Selling Singer sewing machines leads man to walk across Dakota Territory searching for fertile soil on free land.
Soren Christian Anderson was from Vraa, Denmark. He came to the land of opportunity in 1872 and settled in Boston, Massachusetts. After working there for awhile he traveled to Atlantic, Iowa. There he secured an agency for selling Singer sewing machines. He did well at this, but he really wished to be a farmer. He knew the government was free land to homestead, but if he took some he wanted it to be good, fertile soil. He and a friend, A.P. Clemenson, decided to walk across the available land so they could choose what they wanted. They walked north into Dakota Territory and found good land with no rocks or stones in it. But they did not settle on it right away. They began walking westward, always on the watch for Indians. Several times they hid from Indian bands and then continued on their journey. After some months they arrived in Reno, Nevada. They were broke. Work was easily found there, and they stayed for nearly two years. When they left they were able to take a train back to Iowa.
Soren married his sweetheart, Dorthea Mauritsen, and presented her with a Singer sewing machine, which is still in our family.
In 1882, Soren decided to take up a homestead. He thought the best land that was left was near Conde, in Dakota Territory.

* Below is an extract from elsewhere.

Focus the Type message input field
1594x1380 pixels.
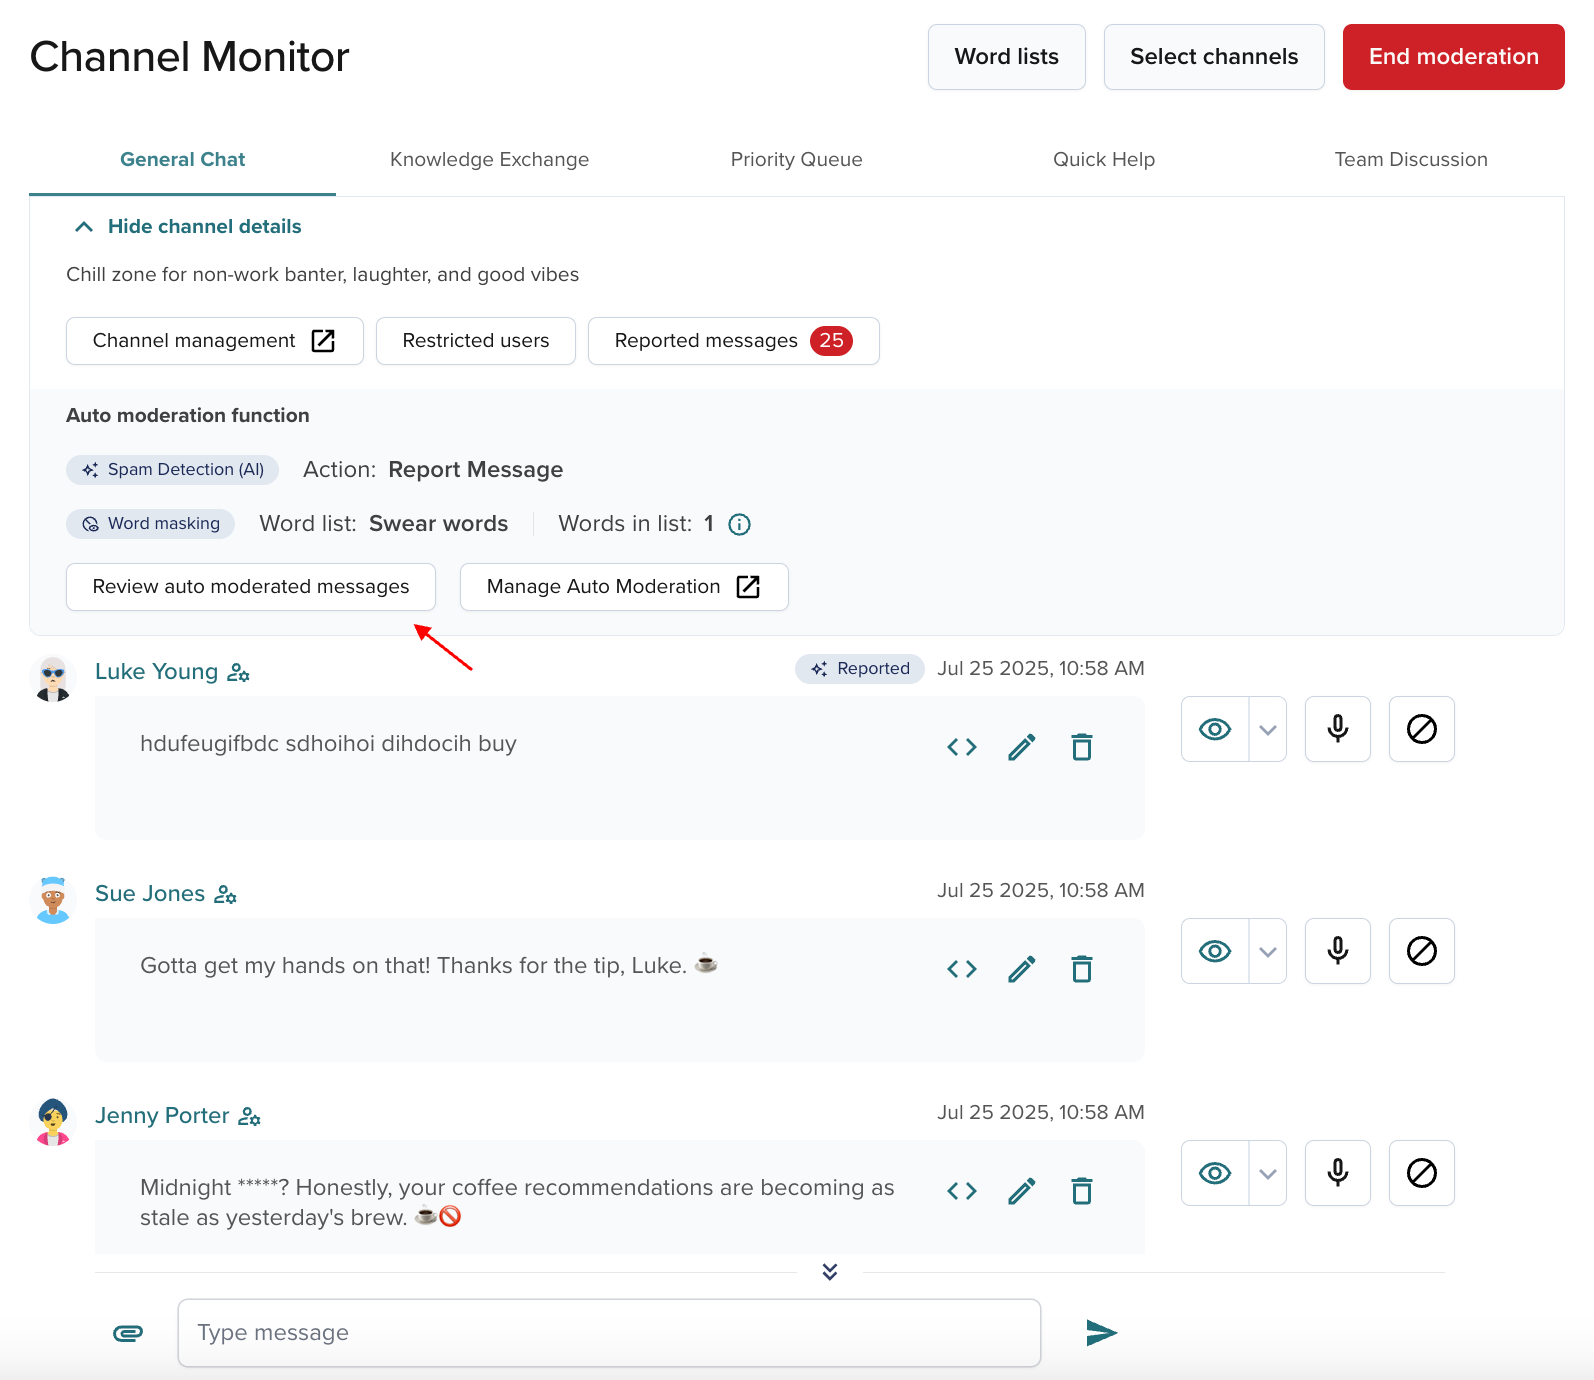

He filed on a claim and moved into a sod house that same year. He lived on that homestead and added four more quarter sections to it before his death in 1934.
Eunice Hoien Dahlgren
Sweet Home, Oregon
Back in 1955 a call went out from the editors of the then CAPPER’s Weekly asking for readers to send in articles on true pioneers. Hundreds of letters came pouring in from early settlers and their children, many now in their 80s and 90s, and from grandchildren of settlers, all with tales to tell. So many articles were received that a decision was made to create a book, and in 1956, the first My Folks title – My Folks Came in a Covered Wagon – hit the shelves. Nine other books have since been published in the My Folks series, all filled to the brim with true tales from CAPPER’s readers, and we are proud to make those stories available to our growing online community.